Deep Dives11 min read25 May 2026

Why AI Hallucinates: The Real Reason

AI hallucinations aren't bugs or lies — they're an inevitable consequence of how language models work. Understanding why helps you build prompts that minimise them.

The term "hallucination" was borrowed from psychology, where it describes perceiving something that is not there. In AI, it describes generating information that is not grounded in reality — a structurally similar failure, even though the mechanisms are completely different.
python
import numpy as np

# Simplified illustration of next-token sampling
# The model outputs a logit score for each token in the vocabulary

vocabulary = ["Lincoln", "Bell", "Edison", "Tesla", "Morse"]
logits = np.array([2.1, 4.8, 1.3, 0.9, 0.7])  # raw scores before softmax

def softmax(logits, temperature=1.0):
    """Convert logits to probabilities with temperature scaling."""
    scaled = logits / temperature
    exp_scores = np.exp(scaled - np.max(scaled))  # numerical stability
    return exp_scores / exp_scores.sum()

# At temperature 1.0 — proportional sampling
probs_t1 = softmax(logits, temperature=1.0)
print("Temp 1.0:", dict(zip(vocabulary, probs_t1.round(3))))
# Bell gets ~83% probability — but other tokens still possible

# At temperature 0.1 — near-deterministic, top token almost always picked
probs_t01 = softmax(logits, temperature=0.1)
print("Temp 0.1:", dict(zip(vocabulary, probs_t01.round(3))))
# Bell gets ~99.9% probability

# At temperature 1.5 — more exploration, lower-probability tokens more likely
probs_t15 = softmax(logits, temperature=1.5)
print("Temp 1.5:", dict(zip(vocabulary, probs_t15.round(3))))
# Distribution flattens — Tesla or Morse more likely to be picked
The model has no ground truth. It learns from the distribution of text on the internet — and the internet is wrong a lot. If 70% of sources say X and 30% say Y, the model will predominantly output X even if Y is correct.
Ask Claude or GPT-4 to cite studies on a moderately obscure topic. Some citations will be real. Some will have real authors but wrong papers. Some will have plausible-sounding but entirely invented paper titles.
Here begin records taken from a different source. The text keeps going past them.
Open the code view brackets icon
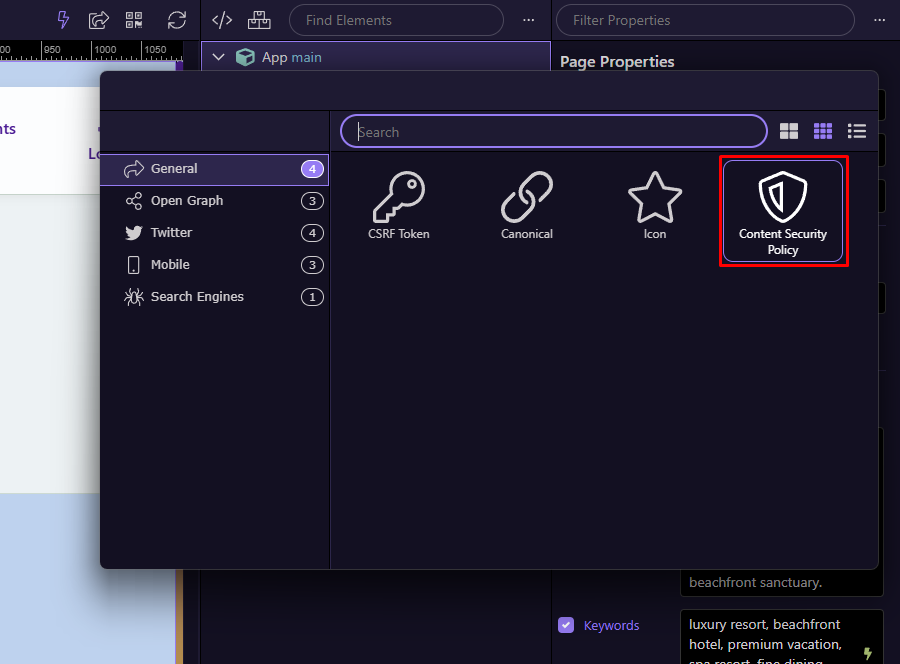The height and width of the screenshot is (664, 900). 222,20

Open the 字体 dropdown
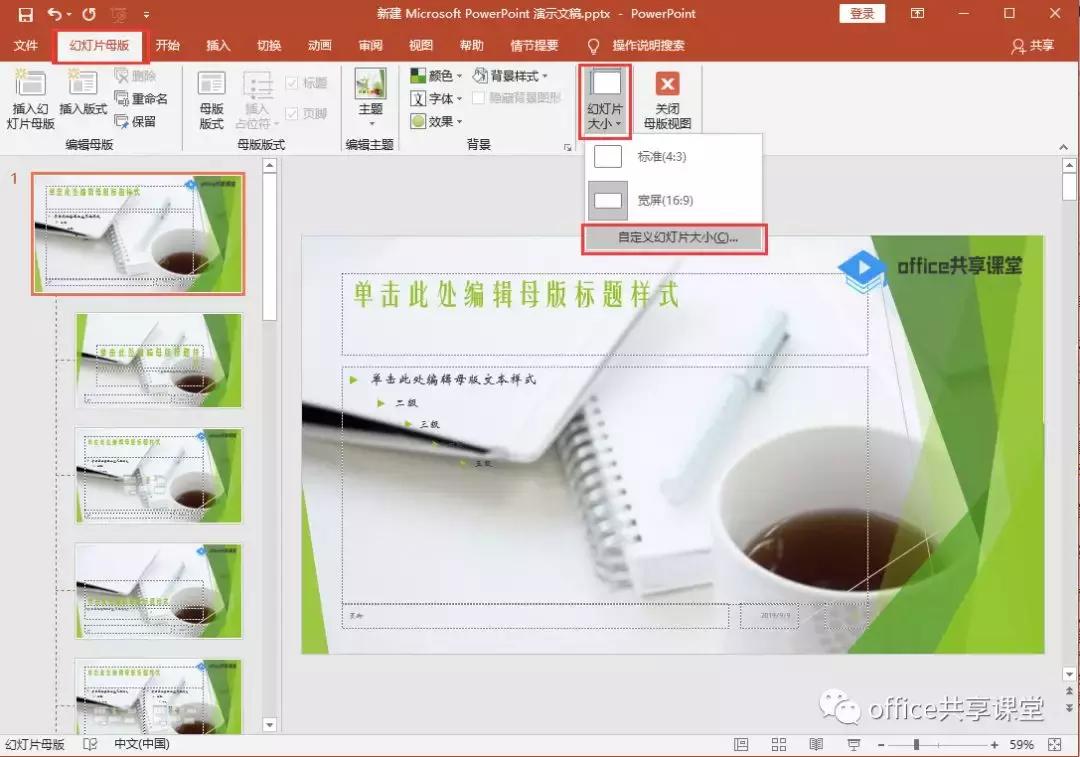coord(434,98)
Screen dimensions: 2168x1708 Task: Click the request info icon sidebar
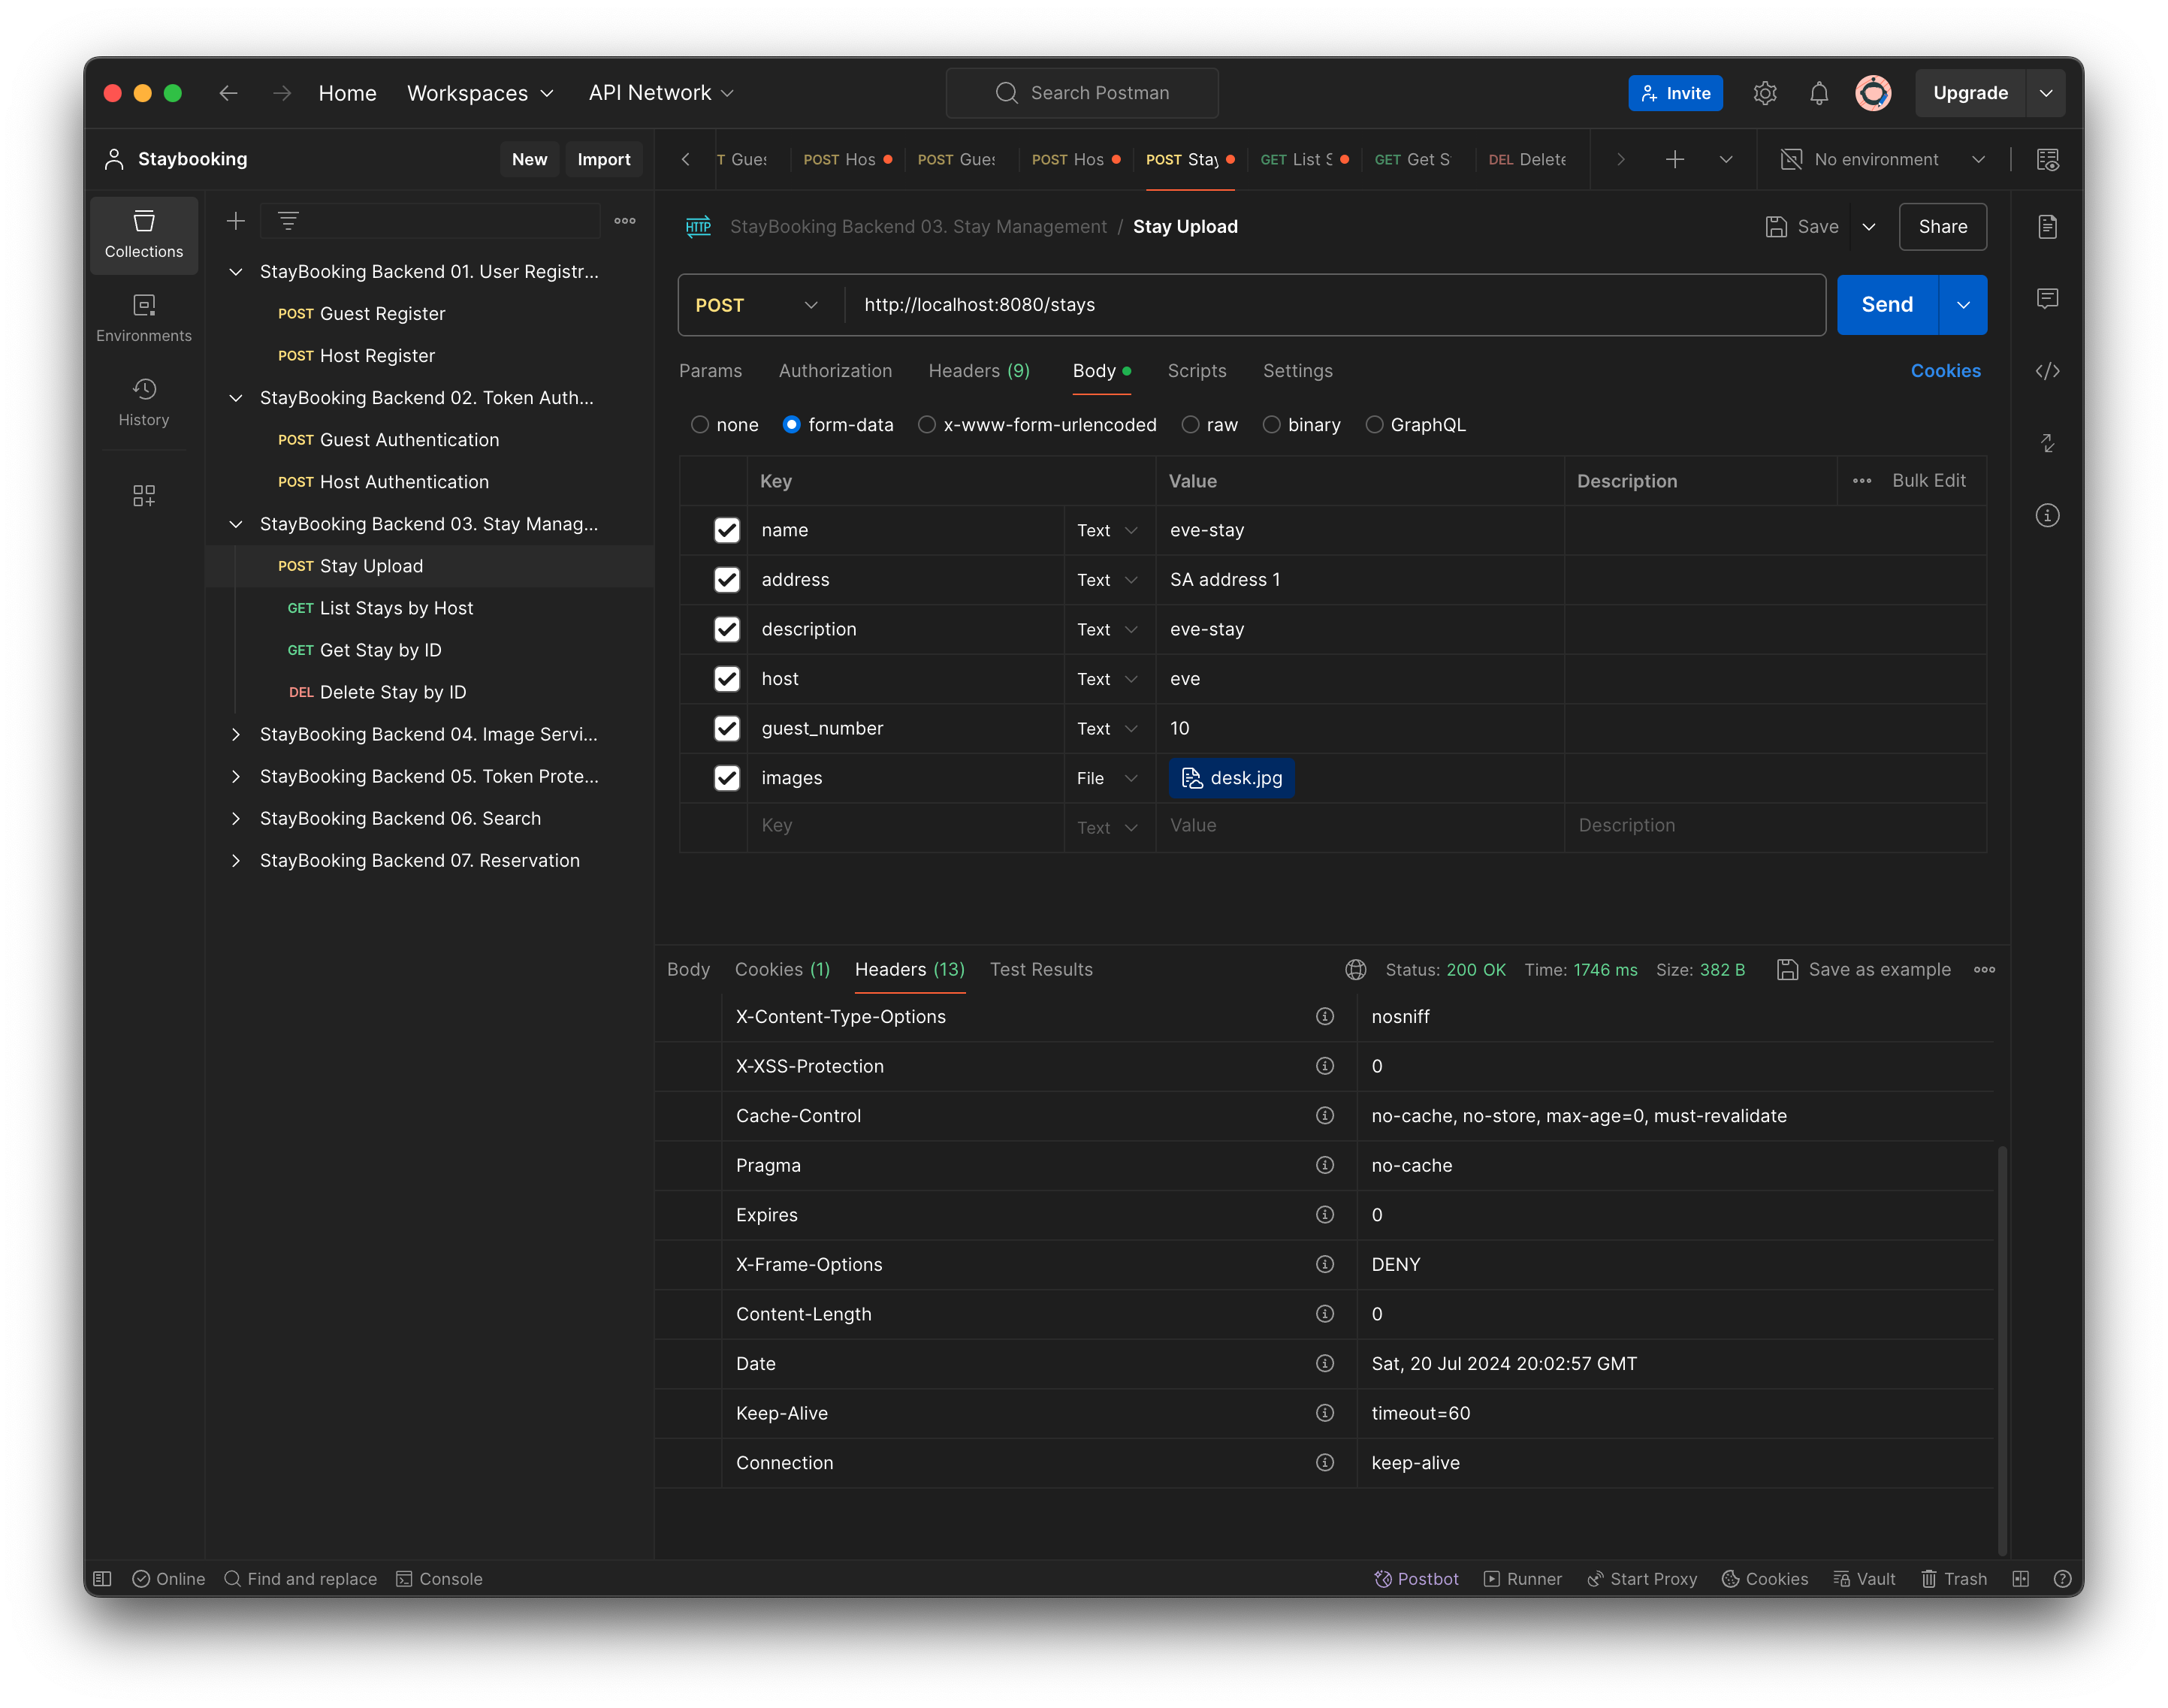[2046, 518]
Some URLs will 404. The model generates statistically plausible citation-shaped text, not verified database lookups.
The key phrase is "based ONLY on the following" combined with "do not add information from outside this excerpt." Without explicit constraint, models blend retrieved context with training-data knowledge — producing confident outputs that mix true retrieved facts with hallucinated additions.
python
import anthropic

client = anthropic.Anthropic()

def extract_from_source(source_text: str, question: str) -> str:
    """
    Extract information from provided text only.
    Uses explicit grounding instructions to prevent hallucination.
    """
    response = client.messages.create(
        model="claude-haiku-4-5",
        max_tokens=800,
        temperature=0,  # deterministic — reduces creative "gap-filling"
        system="""You are a precise information extractor.
Rules:
1. Answer ONLY using information explicitly stated in the provided source text.
2. If the answer is not in the source text, say: "This information is not in the provided text."
3. Do not infer, extrapolate, or add context from outside knowledge.
4. Quote directly when exact wording matters.
5. Never fabricate statistics, names, dates, or citations.""",
        messages=[{
            "role": "user",
            "content": f"""Source text:
---
{source_text}
---

Question: {question}"""
        }]
    )
    return response.content[0].text


# Example usage
report_excerpt = """
The Q3 2025 earnings report showed revenue of $4.2M, up 34% year-over-year.
Customer count reached 1,847, with enterprise customers (>$10k ACV) comprising 23% of
the total but 61% of revenue. Net Revenue Retention was 118%.
The company reported a net loss of $890k, improved from a $1.4M loss in Q3 2024.
"""

result = extract_from_source(
    report_excerpt,
    "What was the net revenue retention and how did the loss compare to last year?"
)
print(result)
# Output: NRR was 118%. Net loss was $890k in Q3 2025, compared to $1.4M in Q3 2024 — an improvement of $510k.

result2 = extract_from_source(
    report_excerpt,
    "What was the customer acquisition cost?"
)
print(result2)
# Output: "This information is not in the provided text." — correctly refuses to hallucinate
The goal is not zero hallucinations but appropriate mitigation for the stakes of the task. AI-generated first drafts, brainstormed options, or creative content can tolerate some hallucination. Medical diagnoses, legal briefs, and financial reports cannot. Match your verification effort to the consequences of getting it wrong.